Just as there is a debate over the real Jerry Rawlings, so is there debate over human rights and the extent to which Ghana has achieved democracy.
Deputy Foreign Secretary Mohamed ibn Chambas told the Monitor the recent presidential multiparty presidential election will make a difference in Ghana. "We'll have a parliament, a constitution. It will put Ghana in the mainstream."
"A lot of progress has been made," says a Western diplomat. "There's more democracy than there was two years ago."
Indeed, the government permitted opposition parties, and its monopoly on newspapers has ended.

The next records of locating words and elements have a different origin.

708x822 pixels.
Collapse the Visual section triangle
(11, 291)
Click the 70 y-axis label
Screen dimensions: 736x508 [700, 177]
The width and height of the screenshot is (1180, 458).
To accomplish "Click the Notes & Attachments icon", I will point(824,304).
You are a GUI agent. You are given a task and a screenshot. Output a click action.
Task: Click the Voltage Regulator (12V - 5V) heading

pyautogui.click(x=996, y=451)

For many Ghanaians, though, Rawlings' early years as dictator still weigh heavily. Following convictions in people's tribunals, many of Rawlings' critics were executed. Others, including several judges, simply disappeared. Mr. Chambas says, "We've had to come down pretty hard on some adventurers."
Albert Adu Boahen, the runner-up in the presidential race, calls Rawlings "a bloodthirsty, military dictator." Professor Boahen adds, however, that "since 1984, his human rights record is not that bad."
And Ghanaian attorney Kwasi Owusu-Yeboa worries about the judiciary. He says that judges accustomed to pleasing Rawlings with their rulings may find it hard to assert independence in their decisions.